- _What you have to do_:
For this exercise, write out each entry below exactly as it reads.

───── Supplied material ─────

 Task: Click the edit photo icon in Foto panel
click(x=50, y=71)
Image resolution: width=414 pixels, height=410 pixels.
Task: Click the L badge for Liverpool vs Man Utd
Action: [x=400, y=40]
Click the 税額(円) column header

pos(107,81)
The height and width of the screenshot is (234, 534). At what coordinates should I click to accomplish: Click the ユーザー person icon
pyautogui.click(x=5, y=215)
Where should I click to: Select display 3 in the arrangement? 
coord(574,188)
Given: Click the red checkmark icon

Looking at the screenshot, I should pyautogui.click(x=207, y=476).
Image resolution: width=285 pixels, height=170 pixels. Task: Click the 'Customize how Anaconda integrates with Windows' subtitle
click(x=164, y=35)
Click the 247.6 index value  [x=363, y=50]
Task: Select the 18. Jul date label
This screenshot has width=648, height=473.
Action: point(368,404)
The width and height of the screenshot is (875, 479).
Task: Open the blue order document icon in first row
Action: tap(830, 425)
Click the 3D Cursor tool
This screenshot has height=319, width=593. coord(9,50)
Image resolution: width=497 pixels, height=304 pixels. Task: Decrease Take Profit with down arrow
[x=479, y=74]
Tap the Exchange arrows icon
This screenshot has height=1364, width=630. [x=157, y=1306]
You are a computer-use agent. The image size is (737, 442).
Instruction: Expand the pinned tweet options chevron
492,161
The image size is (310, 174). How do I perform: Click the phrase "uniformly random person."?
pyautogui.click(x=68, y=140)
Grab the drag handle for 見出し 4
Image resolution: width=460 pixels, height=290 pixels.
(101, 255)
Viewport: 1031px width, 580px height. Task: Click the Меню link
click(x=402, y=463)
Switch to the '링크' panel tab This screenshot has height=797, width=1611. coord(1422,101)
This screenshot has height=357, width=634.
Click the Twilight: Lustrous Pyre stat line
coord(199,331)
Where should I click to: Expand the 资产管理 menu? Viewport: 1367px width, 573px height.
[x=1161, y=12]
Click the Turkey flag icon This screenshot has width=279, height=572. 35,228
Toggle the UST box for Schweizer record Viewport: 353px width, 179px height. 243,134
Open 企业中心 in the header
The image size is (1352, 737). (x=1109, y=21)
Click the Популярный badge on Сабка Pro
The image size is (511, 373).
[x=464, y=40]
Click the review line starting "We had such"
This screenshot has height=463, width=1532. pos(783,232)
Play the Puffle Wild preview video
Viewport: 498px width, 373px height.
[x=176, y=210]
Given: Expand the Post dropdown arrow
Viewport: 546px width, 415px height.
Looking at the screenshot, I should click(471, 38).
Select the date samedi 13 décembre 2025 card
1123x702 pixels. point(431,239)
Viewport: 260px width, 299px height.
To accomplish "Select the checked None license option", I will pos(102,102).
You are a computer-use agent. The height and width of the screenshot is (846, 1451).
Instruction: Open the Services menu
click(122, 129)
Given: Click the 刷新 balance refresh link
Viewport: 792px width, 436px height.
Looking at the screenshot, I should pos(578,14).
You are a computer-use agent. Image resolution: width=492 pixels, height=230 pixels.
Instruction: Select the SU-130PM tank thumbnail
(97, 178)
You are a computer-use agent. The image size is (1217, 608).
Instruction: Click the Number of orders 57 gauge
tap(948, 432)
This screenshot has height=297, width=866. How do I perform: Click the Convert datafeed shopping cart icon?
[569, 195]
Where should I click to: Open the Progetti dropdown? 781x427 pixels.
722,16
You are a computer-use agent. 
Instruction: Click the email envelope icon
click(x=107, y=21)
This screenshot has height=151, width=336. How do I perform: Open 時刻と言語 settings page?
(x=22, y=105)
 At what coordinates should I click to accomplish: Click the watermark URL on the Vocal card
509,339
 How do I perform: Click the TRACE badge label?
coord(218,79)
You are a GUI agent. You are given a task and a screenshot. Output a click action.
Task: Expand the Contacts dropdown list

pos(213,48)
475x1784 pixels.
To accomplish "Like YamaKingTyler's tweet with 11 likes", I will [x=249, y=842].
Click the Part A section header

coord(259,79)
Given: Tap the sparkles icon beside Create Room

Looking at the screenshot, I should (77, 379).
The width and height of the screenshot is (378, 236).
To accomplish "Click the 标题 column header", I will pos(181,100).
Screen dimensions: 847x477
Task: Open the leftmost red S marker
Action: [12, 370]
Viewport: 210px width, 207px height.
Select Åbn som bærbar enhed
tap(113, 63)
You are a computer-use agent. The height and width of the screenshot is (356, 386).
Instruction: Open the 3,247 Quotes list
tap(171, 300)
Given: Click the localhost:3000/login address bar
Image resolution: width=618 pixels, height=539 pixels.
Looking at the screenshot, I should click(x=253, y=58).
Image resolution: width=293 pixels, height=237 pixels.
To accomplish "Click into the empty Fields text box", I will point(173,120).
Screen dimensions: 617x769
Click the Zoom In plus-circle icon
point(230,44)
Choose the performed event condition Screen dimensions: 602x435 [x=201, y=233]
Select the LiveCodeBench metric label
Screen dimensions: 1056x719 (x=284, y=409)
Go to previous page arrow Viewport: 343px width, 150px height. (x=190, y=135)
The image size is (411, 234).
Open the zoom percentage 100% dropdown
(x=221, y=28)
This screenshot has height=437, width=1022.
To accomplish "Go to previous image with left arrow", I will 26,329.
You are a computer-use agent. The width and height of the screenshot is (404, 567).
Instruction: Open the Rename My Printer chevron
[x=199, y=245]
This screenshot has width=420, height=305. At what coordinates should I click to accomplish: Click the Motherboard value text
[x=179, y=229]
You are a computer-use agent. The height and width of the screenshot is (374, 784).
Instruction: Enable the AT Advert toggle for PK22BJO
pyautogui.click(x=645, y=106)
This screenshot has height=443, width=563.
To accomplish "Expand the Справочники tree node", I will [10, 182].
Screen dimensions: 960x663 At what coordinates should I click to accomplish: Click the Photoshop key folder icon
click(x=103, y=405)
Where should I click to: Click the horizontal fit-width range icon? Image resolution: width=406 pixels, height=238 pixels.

─────

- _Exercise result_:
 Task: Click the edit photo icon in Foto panel
click(x=50, y=71)
Image resolution: width=414 pixels, height=410 pixels.
Task: Click the L badge for Liverpool vs Man Utd
Action: [x=400, y=40]
Click the 税額(円) column header

pos(107,81)
The height and width of the screenshot is (234, 534). At what coordinates should I click to accomplish: Click the ユーザー person icon
pyautogui.click(x=5, y=215)
Where should I click to: Select display 3 in the arrangement? 
coord(574,188)
Given: Click the red checkmark icon

Looking at the screenshot, I should pyautogui.click(x=207, y=476).
Image resolution: width=285 pixels, height=170 pixels. Task: Click the 'Customize how Anaconda integrates with Windows' subtitle
click(x=164, y=35)
Click the 247.6 index value  [x=363, y=50]
Task: Select the 18. Jul date label
This screenshot has width=648, height=473.
Action: point(368,404)
The width and height of the screenshot is (875, 479).
Task: Open the blue order document icon in first row
Action: tap(830, 425)
Click the 3D Cursor tool
This screenshot has height=319, width=593. coord(9,50)
Image resolution: width=497 pixels, height=304 pixels. Task: Decrease Take Profit with down arrow
[x=479, y=74]
Tap the Exchange arrows icon
This screenshot has height=1364, width=630. [x=157, y=1306]
You are a computer-use agent. The image size is (737, 442).
Instruction: Expand the pinned tweet options chevron
492,161
The image size is (310, 174). How do I perform: Click the phrase "uniformly random person."?
pyautogui.click(x=68, y=140)
Grab the drag handle for 見出し 4
Image resolution: width=460 pixels, height=290 pixels.
(101, 255)
Viewport: 1031px width, 580px height. Task: Click the Меню link
click(x=402, y=463)
Switch to the '링크' panel tab This screenshot has height=797, width=1611. coord(1422,101)
This screenshot has height=357, width=634.
Click the Twilight: Lustrous Pyre stat line
coord(199,331)
Where should I click to: Expand the 资产管理 menu? Viewport: 1367px width, 573px height.
[x=1161, y=12]
Click the Turkey flag icon This screenshot has width=279, height=572. 35,228
Toggle the UST box for Schweizer record Viewport: 353px width, 179px height. 243,134
Open 企业中心 in the header
The image size is (1352, 737). (x=1109, y=21)
Click the Популярный badge on Сабка Pro
The image size is (511, 373).
[x=464, y=40]
Click the review line starting "We had such"
This screenshot has height=463, width=1532. pos(783,232)
Play the Puffle Wild preview video
Viewport: 498px width, 373px height.
[x=176, y=210]
Given: Expand the Post dropdown arrow
Viewport: 546px width, 415px height.
Looking at the screenshot, I should click(471, 38).
Select the date samedi 13 décembre 2025 card
1123x702 pixels. point(431,239)
Viewport: 260px width, 299px height.
To accomplish "Select the checked None license option", I will pos(102,102).
You are a computer-use agent. The height and width of the screenshot is (846, 1451).
Instruction: Open the Services menu
click(122, 129)
Given: Click the 刷新 balance refresh link
Viewport: 792px width, 436px height.
Looking at the screenshot, I should pos(578,14).
You are a computer-use agent. Image resolution: width=492 pixels, height=230 pixels.
Instruction: Select the SU-130PM tank thumbnail
(97, 178)
You are a computer-use agent. The image size is (1217, 608).
Instruction: Click the Number of orders 57 gauge
tap(948, 432)
This screenshot has height=297, width=866. How do I perform: Click the Convert datafeed shopping cart icon?
[569, 195]
Where should I click to: Open the Progetti dropdown? 781x427 pixels.
722,16
You are a computer-use agent. 
Instruction: Click the email envelope icon
click(x=107, y=21)
This screenshot has height=151, width=336. How do I perform: Open 時刻と言語 settings page?
(x=22, y=105)
 At what coordinates should I click to accomplish: Click the watermark URL on the Vocal card
509,339
 How do I perform: Click the TRACE badge label?
coord(218,79)
You are a GUI agent. You are given a task and a screenshot. Output a click action.
Task: Expand the Contacts dropdown list

pos(213,48)
475x1784 pixels.
To accomplish "Like YamaKingTyler's tweet with 11 likes", I will [x=249, y=842].
Click the Part A section header

coord(259,79)
Given: Tap the sparkles icon beside Create Room

Looking at the screenshot, I should (77, 379).
The width and height of the screenshot is (378, 236).
To accomplish "Click the 标题 column header", I will pos(181,100).
Screen dimensions: 847x477
Task: Open the leftmost red S marker
Action: [12, 370]
Viewport: 210px width, 207px height.
Select Åbn som bærbar enhed
tap(113, 63)
You are a computer-use agent. The height and width of the screenshot is (356, 386).
Instruction: Open the 3,247 Quotes list
tap(171, 300)
Given: Click the localhost:3000/login address bar
Image resolution: width=618 pixels, height=539 pixels.
Looking at the screenshot, I should click(x=253, y=58).
Image resolution: width=293 pixels, height=237 pixels.
To accomplish "Click into the empty Fields text box", I will point(173,120).
Screen dimensions: 617x769
Click the Zoom In plus-circle icon
point(230,44)
Choose the performed event condition Screen dimensions: 602x435 [x=201, y=233]
Select the LiveCodeBench metric label
Screen dimensions: 1056x719 (x=284, y=409)
Go to previous page arrow Viewport: 343px width, 150px height. (x=190, y=135)
The image size is (411, 234).
Open the zoom percentage 100% dropdown
(x=221, y=28)
This screenshot has height=437, width=1022.
To accomplish "Go to previous image with left arrow", I will 26,329.
You are a computer-use agent. The width and height of the screenshot is (404, 567).
Instruction: Open the Rename My Printer chevron
[x=199, y=245]
This screenshot has width=420, height=305. At what coordinates should I click to accomplish: Click the Motherboard value text
[x=179, y=229]
You are a computer-use agent. The height and width of the screenshot is (374, 784).
Instruction: Enable the AT Advert toggle for PK22BJO
pyautogui.click(x=645, y=106)
This screenshot has height=443, width=563.
To accomplish "Expand the Справочники tree node", I will [10, 182].
Screen dimensions: 960x663 At what coordinates should I click to accomplish: Click the Photoshop key folder icon
click(x=103, y=405)
Where should I click to: Click the horizontal fit-width range icon? Image resolution: width=406 pixels, height=238 pixels.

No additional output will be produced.